Directions >>
List every title or headline that appears as its own line in the blog post on democracy and courage.

Teaching Comparative Government and Politics

Monday, September 29, 2008

Democracy and courage

Jeremiah Jenne, who blogs at Jottings from the Granite Studio, referred to the following article from the Christian Science Monitor.

I'll second Jenne's comment, "You want to talk about courage?" Here's a story about how the Chinese system works at the grassroots level.

A Chinese experiment in democracy meets fierce resistance

" When Fang Zhaojuan began organizing her neighbors here to impeach village leaders whom she suspected of corruption, she had no idea that the challenge would lead her first to the hospital and then to jail.

"She was following the law, after all, and had launched legal petitions signed by a large majority of villagers. They believed they had been cheated of proper compensation when their village council had sold land for industrial development to the government of a nearby township.


"Mrs. Fang, her family, and colleagues on a recall committee, however, found themselves plunged into a violent political drama. This, they say, has shown residents of the hamlet just how narrow the boundaries remain for their democratic rights. It has also, they add, hardened their resolve to enforce them...

Data listing >>

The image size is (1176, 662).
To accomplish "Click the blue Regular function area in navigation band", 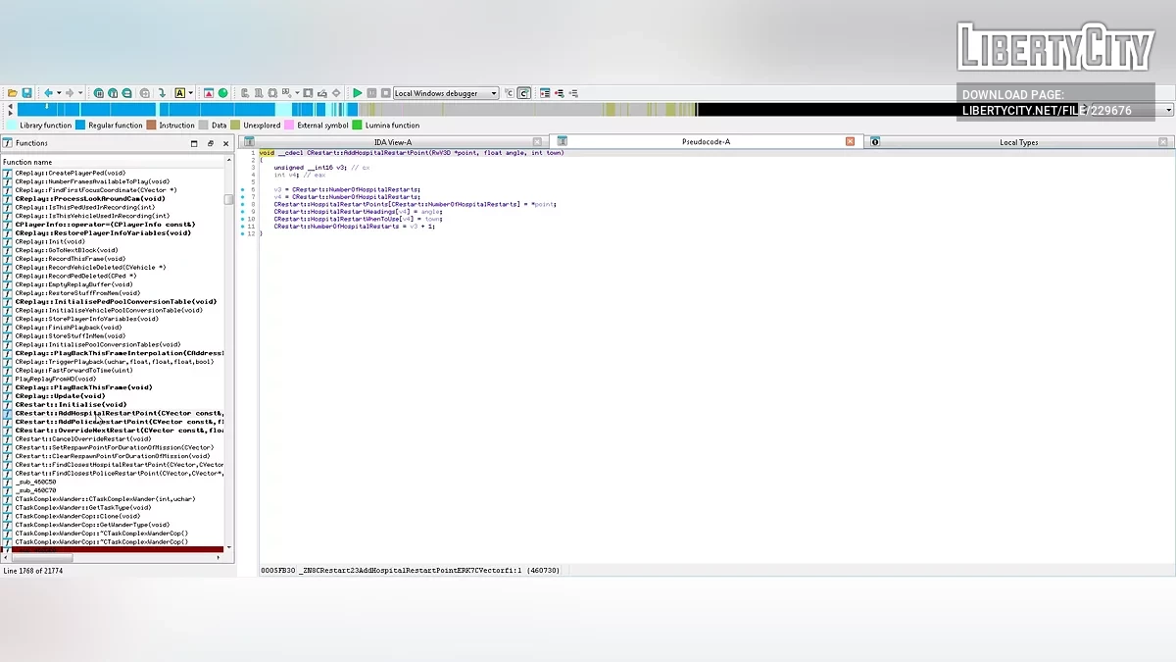I will click(x=147, y=110).
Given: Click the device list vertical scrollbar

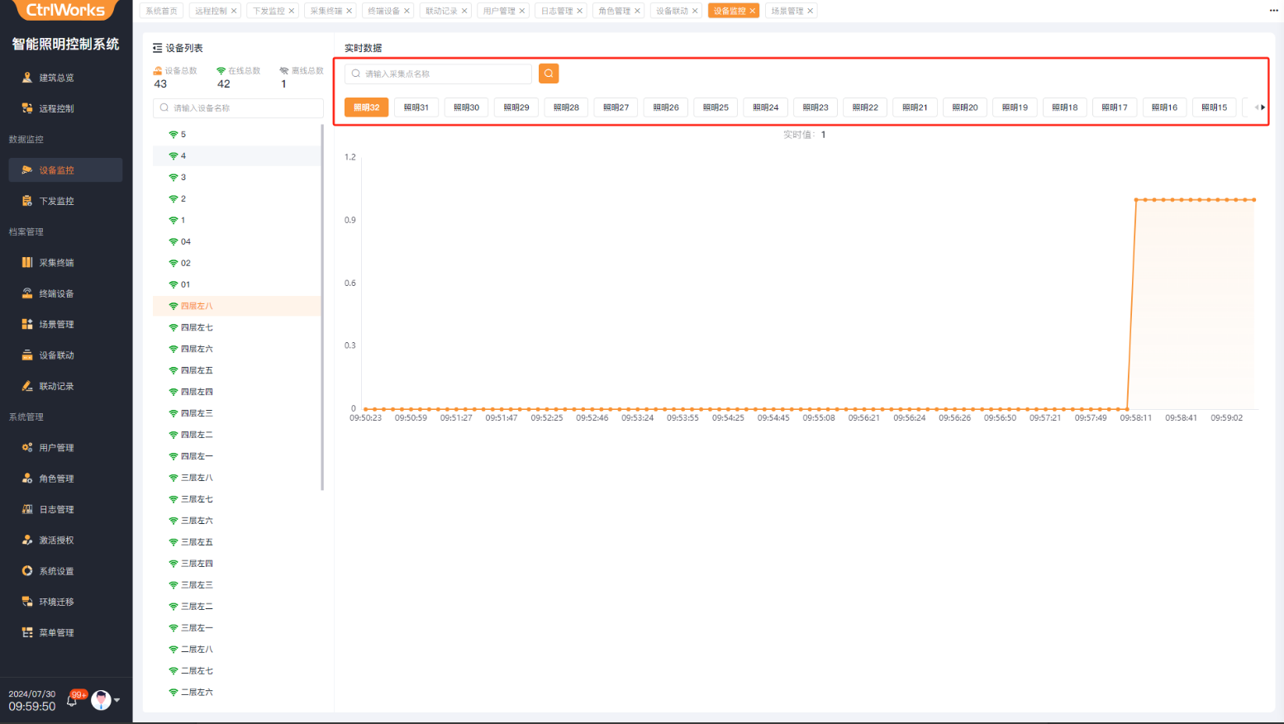Looking at the screenshot, I should (322, 306).
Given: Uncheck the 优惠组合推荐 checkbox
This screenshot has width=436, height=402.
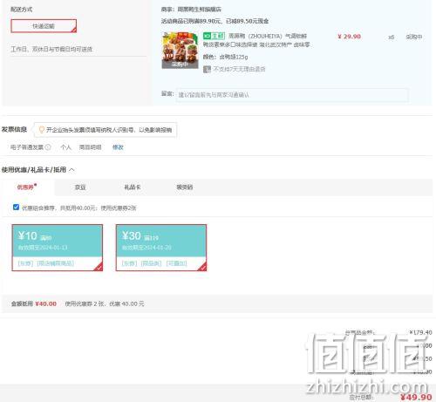Looking at the screenshot, I should coord(16,208).
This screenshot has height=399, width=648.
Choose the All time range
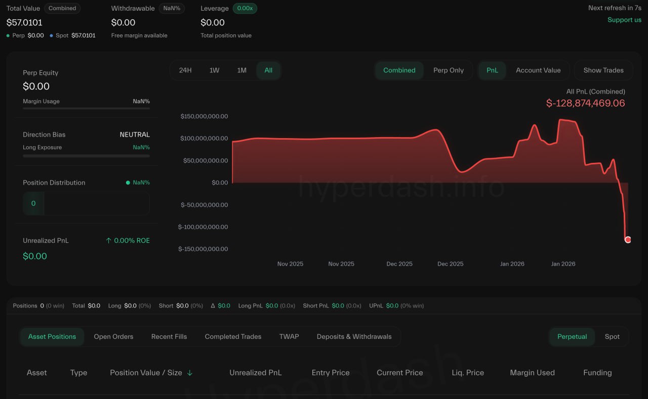pyautogui.click(x=268, y=70)
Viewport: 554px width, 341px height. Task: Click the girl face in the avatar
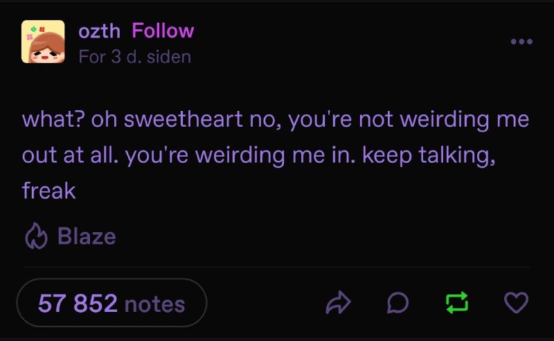point(46,49)
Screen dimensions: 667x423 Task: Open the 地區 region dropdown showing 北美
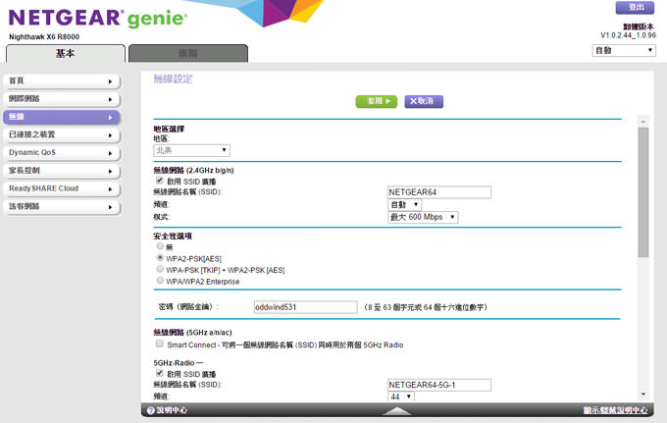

Solution below >>
- Teaching Comparative Government and Politics
- Democracy and courage
- A Chinese experiment in democracy meets fierce resistance